Abstract
Complex medical terminology utilized in clinical documentation can present barriers to patients understanding their medical findings. We aimed to generate easy-to-understand summaries of clinical radiology reports using large language models (LLMs) and evaluate their safety and quality. Eight board-certified physician reviewers evaluated 1982 LLM-generated radiology report summaries (computed tomography, magnetic resonance imaging, ultrasound, and x-ray) for safety and quality, using predefined rating criteria and the corresponding original radiology reports for reference. Physician reviewers determined 99.2% (1967 out of 1982) of the LLM-generated summaries to be safe. The reviewers scored the quality of the LLM-generated summaries from “5—Very Good” to “1—Very Poor,” respectively, as follows: 80.6%, 11.1%, 5.7%, 1.7%, and 0.9%. Safety varied significantly across imaging modality (P = .002). Large language models can be used to generate safe and high-quality summaries of clinical radiology reports. Further investigation is warranted to determine the impact of LLM-generated summaries on patient perception of understanding, knowledge of their medical conditions, and overall experience.
Keywords
Introduction
The 21st Century Cures Act has provided patients and caregivers with unprecedented access to their medical documentation and results. With the aim of increasing patient autonomy, access to such medical documentation is an important factor to facilitate informed patient decision-making. 1 Despite increased access to medical records, barriers persist—including the complex and specific language that characterizes clinical documentation that becomes even more pronounced for patients with limited English proficiency. Radiology reports and clinical notes, for example, are available electronically for patients and highly specialized language that is not easily understandable by a general audience, posing unique challenges to the patient experience. These barriers add layers of opacity that can hinder patients’ abilities to fully understand their medical information.2–4 Moreover, some evidence suggests that medical jargon has the potential of placing patients at risk for harm when misunderstood. 5 “Translation” of highly technical clinical documentation via large language models (LLM) offers novel avenues to convert specialized language (ie, technical medical language medical) into simple and easy-to-understand narratives for patients and their families and caregivers.

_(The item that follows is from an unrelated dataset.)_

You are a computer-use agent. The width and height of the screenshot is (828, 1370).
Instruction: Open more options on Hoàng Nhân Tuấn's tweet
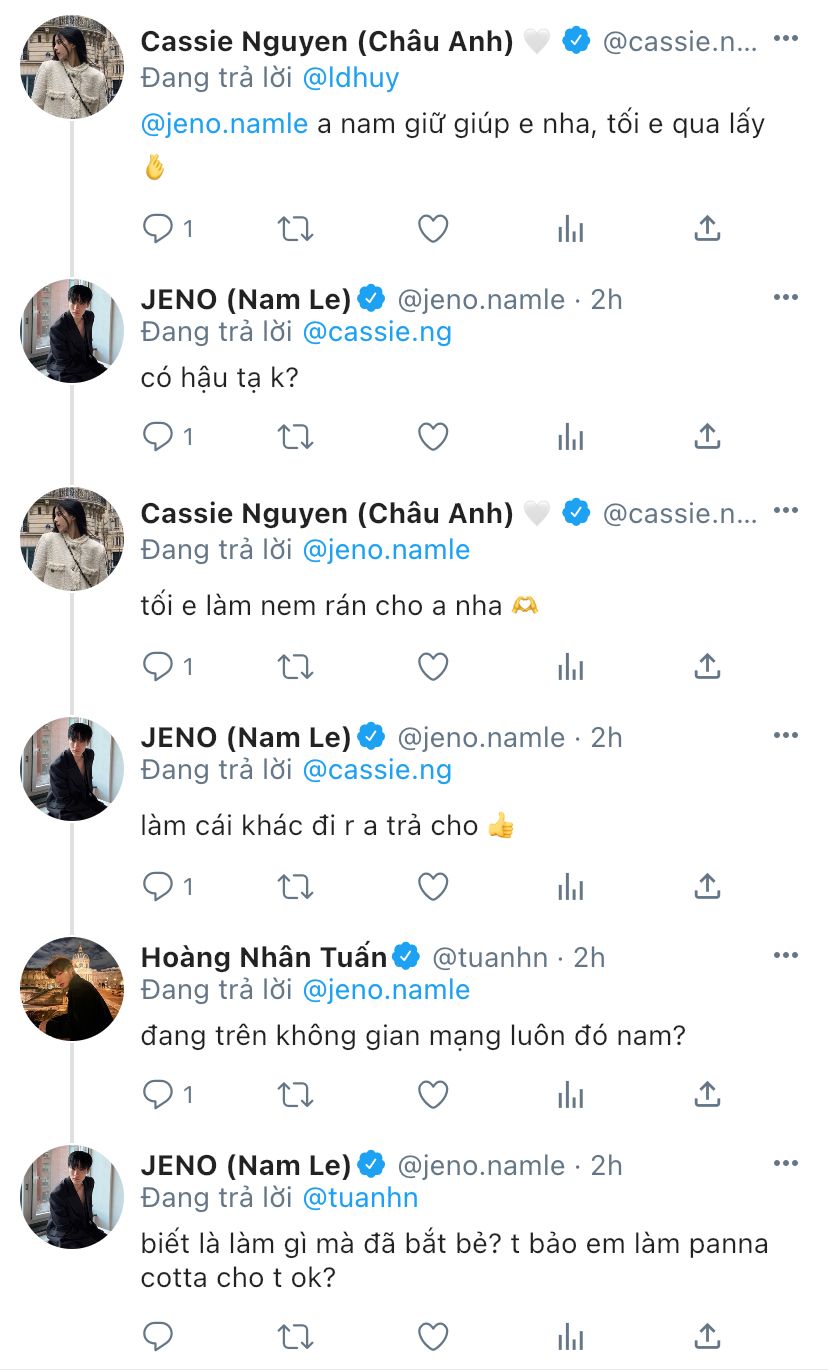coord(786,956)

Recent advancements in natural language processing, including LLMs, have raised the possibility that artificial intelligence (AI) can be utilized to improve communication between healthcare teams and patients. Several previous studies have demonstrated that LLMs can generate accurate responses to medical scenarios,6–8 and other language-based clinical queries. 9 A recent study, for example, demonstrated that ChatGPT achieved high performance on the United States Medical Licensing Exam. 10 This suggests that machine learning representations of medical knowledge within some LLMs may be sufficient to provide pain language summaries of clinical reports. To our knowledge, however, no study has examined the safety or quality of using LLMs to produce AI-based summaries of medical documents.
Radiology reports, which often contain complex anatomical and pathology terminology, offer an ideal category of clinical notes for applying machine learning techniques aimed at generating easy-to-understand summaries. We aimed to (1) generate LLM-based summaries of clinical radiology reports that were understandable at a basic reading level and (2) characterize the safety and quality of the LLM-generated summaries of clinical radiology reports using LLMs and physician raters following predefined safety and quality rating criteria.
Methods
To assess the quality and safety of LLM-generated radiology report summaries, a subsample of deidentified radiology reports (n = 2001) was randomly selected in proportion of relative emergency department order frequency 11 from a larger random sample of deidentified radiology reports (n = 6000) utilized for quality review. Radiology reports are structured clinical notes written by radiologists, who are medical doctors specifically trained to diagnose injuries and illnesses present in medical imaging studies. Radiology reports typically include information on the imaging test performed including the reason the test was performed (ie, indication), the technique used, any test comparisons (ie, prior imaging studies used for comparison), findings, and the radiologist's clinical impression of the test. The medical imaging studies included in this investigation were the 4 most commonly used modalities in emergency departments (listed by frequency of occurrence in the medical record): computed tomography (CT, 20.03%), magnetic resonance imaging (MRI, 6.96%), ultrasound (29.52%), and x-ray (43.49%).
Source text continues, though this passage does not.